I’m going to write down what I think is a really useful architecture for handling asynchronous events using lambdas in gcp. This architecture is very flexible in terms of its constituent components. There is also no particular need to use GCP, I just think GCP has the best queue service (pubsub). I think this is very appealing fundamental building block for message oriented architectures, and part of it is framed in terms of of chat systems, a very popular topic right now.
Basically,
The benefits of this architecture are that Receiver, Sender, and Worker are mostly decoupled; at a minimum, they only need to know how to understand their respective inputs. Every component of this sytem is also horizontally scalable because of the reliance on a message passing scheme.

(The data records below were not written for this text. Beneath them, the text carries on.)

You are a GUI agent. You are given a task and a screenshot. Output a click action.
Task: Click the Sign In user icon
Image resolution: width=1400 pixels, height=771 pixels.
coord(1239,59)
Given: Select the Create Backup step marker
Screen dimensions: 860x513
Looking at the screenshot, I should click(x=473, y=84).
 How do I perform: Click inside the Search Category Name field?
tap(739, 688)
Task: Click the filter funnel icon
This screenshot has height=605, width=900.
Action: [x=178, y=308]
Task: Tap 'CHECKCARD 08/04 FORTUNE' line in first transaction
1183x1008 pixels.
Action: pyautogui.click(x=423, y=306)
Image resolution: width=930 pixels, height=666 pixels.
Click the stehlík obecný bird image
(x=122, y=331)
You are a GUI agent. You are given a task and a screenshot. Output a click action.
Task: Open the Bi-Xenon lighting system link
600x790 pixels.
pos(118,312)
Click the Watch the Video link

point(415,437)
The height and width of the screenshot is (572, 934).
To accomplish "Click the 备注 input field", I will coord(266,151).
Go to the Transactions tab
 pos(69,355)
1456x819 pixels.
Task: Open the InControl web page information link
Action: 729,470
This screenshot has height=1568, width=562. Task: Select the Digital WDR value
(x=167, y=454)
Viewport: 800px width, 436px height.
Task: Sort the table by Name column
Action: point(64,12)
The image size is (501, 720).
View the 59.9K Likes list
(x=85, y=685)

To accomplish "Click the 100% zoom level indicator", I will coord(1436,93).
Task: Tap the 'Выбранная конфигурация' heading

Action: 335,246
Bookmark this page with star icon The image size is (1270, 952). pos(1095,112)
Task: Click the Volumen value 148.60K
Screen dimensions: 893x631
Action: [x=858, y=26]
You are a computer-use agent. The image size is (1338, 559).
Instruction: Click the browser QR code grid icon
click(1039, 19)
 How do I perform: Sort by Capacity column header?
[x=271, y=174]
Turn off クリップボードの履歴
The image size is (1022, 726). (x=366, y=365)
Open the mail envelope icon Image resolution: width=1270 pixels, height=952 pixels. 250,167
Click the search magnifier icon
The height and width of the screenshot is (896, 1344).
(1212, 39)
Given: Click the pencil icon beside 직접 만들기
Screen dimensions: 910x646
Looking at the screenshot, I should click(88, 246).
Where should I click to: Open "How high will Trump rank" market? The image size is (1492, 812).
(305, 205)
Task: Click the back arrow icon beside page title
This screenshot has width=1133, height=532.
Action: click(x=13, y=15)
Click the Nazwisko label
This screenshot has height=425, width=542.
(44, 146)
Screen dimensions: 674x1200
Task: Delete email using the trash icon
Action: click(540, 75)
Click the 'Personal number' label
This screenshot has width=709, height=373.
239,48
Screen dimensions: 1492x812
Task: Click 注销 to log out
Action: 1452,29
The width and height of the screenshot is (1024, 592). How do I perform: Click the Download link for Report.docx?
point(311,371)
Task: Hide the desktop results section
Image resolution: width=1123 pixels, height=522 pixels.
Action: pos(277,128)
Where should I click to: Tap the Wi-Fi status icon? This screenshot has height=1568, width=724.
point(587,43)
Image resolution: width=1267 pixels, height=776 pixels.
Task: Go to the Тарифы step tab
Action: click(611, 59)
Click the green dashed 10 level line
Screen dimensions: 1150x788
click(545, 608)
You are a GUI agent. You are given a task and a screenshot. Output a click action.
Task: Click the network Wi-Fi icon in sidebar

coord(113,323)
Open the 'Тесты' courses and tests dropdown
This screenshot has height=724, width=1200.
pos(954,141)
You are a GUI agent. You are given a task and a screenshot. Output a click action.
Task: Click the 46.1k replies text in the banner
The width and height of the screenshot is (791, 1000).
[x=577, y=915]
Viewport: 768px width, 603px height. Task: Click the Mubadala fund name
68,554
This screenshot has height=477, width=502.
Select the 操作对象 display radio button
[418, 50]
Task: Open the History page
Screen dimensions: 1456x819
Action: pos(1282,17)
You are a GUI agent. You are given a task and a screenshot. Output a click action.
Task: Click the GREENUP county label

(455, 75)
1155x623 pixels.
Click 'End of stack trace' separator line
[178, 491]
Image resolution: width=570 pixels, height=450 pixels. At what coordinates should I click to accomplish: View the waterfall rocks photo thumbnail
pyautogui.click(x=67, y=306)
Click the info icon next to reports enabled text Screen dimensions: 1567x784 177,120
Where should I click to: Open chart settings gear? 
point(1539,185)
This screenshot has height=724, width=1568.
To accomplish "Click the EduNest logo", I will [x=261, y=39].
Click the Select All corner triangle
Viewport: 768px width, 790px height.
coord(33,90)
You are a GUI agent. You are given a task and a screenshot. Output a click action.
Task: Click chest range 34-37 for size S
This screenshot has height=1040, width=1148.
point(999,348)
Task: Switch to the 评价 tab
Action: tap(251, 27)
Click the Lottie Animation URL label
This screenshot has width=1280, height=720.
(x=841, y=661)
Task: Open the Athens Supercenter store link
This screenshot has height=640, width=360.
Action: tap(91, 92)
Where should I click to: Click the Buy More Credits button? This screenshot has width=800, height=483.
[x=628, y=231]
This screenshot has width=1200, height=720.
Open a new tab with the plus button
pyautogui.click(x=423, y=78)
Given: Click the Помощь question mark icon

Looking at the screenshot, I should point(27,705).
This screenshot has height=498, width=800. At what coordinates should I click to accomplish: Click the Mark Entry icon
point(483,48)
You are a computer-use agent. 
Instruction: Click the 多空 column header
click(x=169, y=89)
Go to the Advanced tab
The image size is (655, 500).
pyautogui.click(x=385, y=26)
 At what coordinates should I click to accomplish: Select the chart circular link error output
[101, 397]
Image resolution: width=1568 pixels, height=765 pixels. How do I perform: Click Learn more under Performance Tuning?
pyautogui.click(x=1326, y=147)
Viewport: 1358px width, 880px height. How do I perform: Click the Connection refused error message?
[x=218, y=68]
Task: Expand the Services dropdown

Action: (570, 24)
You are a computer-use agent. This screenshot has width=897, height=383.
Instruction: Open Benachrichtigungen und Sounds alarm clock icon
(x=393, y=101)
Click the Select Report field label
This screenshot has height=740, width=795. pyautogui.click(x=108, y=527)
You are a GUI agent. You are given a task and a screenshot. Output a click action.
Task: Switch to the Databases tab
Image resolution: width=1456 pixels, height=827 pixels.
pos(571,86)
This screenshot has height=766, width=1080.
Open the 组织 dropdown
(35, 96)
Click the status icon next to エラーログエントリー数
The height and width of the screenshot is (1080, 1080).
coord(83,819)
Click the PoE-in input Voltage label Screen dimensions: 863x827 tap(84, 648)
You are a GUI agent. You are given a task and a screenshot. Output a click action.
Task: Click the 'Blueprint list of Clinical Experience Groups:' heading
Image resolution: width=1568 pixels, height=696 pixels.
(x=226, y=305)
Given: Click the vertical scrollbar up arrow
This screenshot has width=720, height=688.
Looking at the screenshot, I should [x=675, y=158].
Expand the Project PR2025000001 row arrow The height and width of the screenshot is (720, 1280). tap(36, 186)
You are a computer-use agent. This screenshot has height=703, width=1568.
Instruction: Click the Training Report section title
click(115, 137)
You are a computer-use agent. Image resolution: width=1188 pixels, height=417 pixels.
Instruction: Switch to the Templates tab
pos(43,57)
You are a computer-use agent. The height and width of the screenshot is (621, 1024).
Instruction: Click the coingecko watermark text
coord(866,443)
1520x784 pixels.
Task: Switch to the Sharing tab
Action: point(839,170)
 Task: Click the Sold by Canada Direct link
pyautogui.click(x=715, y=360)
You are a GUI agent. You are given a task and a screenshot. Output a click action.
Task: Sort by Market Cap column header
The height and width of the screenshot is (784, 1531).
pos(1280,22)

The important thing about this shape is that the constituent components are very flexible. For instance, we could include S3 buckets as either the main or the secondary storage; GCP is very friendly when it comes to responding to S3 events. The receiver/sender pair could be swapped for a long-running service if we wanted to use persistent connections instead. The worker can be a gpu machine or a lambda, or even an on-premises VM. The sender and receiver could be different sources, or not a client at all (cron?).
I cleaned up a version of this I had lying around and published it on github. It uses Twilio, unfortunately, because that was the simplest and clearest version I had. I may replace that functionality with Discord in the near future.